- SOURCE EXTRACT -
+-------+

First of all, I learned that as a teacher, it is really important to keep the perspective of your students in mind. No duh, right? Well, it took a couple of very confusing hours in order to remind me that unlike me, not everyone is born with amazing intelligence. So on Wednesday afternoon I was trying to teach my students about connections. You know, when you read a book and you are reminded of something else--either that you have read in another book, seen somewhere in the world, or done yourself. ( I remember learning about connections in college. We played this getting to know you game where one person would start talking about anything they had done that summer and they would keep going until someone else could say "I can connect with that." The new person would then talk until someone else could connect, and so on until the entire class was connected by some random yet similar event. Just don't ask me what we did the rest of that three hour class period!) Well, we were trying to focus on text to self connections--where the story reminds you of some experience you have had. I explained what it was and how all good readers do this--think of connections as they read--and I demonstrated the concept several times. I read to them from our book we are studying and connected to an event from a few weeks ago. Then, I read some more and connected to an event from my childhood. Then I read some more and . . . well, you get the point. By the end of the lesson, I swear I had half the class come and ask me what a connection was. I was, needless to say, a little distressed at the lack of comprehension!!!
Any way, I was volunteered to be the GEA rep for my school. It sounds great when it's in abbreviations like that. It can't be too hard, right? It's short, sweet, and to the point. Ummmm . . . no. I had my first meeting on Wednesday afternoon--shortly after the connection conundrum in reading class. This is how my first association meeting went. "Gibberish, gibberish, gibberish . . . . white paper . . . gibberish, gibberish, gibberish, gibberish, gibberish . . . . pink paper . . . gibberish, gibberish, gibberish, gibberish, gibberish . . . meeting adjourned. At least I knew that "meeting adjourned" meant I could go home! Otherwise I might STILL be sitting there!!! (Of course, I thought yesterday I'd still be standing on the street corner at the Gateway . . . but we'll get to that story in a minute.) I sat there with a glazed expression on my face, trying really hard to look like I knew what was going on. (I did get the part of the meeting where they demonstrated how to use a flash drive for the technologically challenged . . . ) As I was driving home feeling utterly perplexed and very shell-shocked, I realized that was probably how my students had felt earlier that day! Hey!! I just made a connection! After all, that is what good readers do!
Posted by Esther at 10:13 PM 1 comments
Tuesday, September 4, 2007
The Rains Came Down, and The Floods Came Up
And the house on the rock stood still . . . but it was still really wet. I wonder if Noah made his kids come and clean up their hud after the flood. Our parents sure did. It's amazing how large an empty room--or at least mostly empty room--can look. In fact, the spaciousness of the basement spurred several top-notch ideas about what to do with our new-found space.

+-------+

- LISTED RECORDS -
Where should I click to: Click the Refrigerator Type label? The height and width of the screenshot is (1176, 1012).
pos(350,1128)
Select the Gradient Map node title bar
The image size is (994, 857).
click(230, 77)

+-------+

- WRITTEN TASKS -
1. In the blog post, what role was the writer volunteered to take on for the school?
2. Please reproduce part of the blog post word for word, beginning at "Posted by Esther" and stopping after "our new-found space.".

- TASK-BY-TASK RESULTS -
1. The GEA rep for the school.

2.
Posted by Esther at 10:13 PM 1 comments
Tuesday, September 4, 2007
The Rains Came Down, and The Floods Came Up
And the house on the rock stood still . . . but it was still really wet. I wonder if Noah made his kids come and clean up their hud after the flood. Our parents sure did. It's amazing how large an empty room--or at least mostly empty room--can look. In fact, the spaciousness of the basement spurred several top-notch ideas about what to do with our new-found space.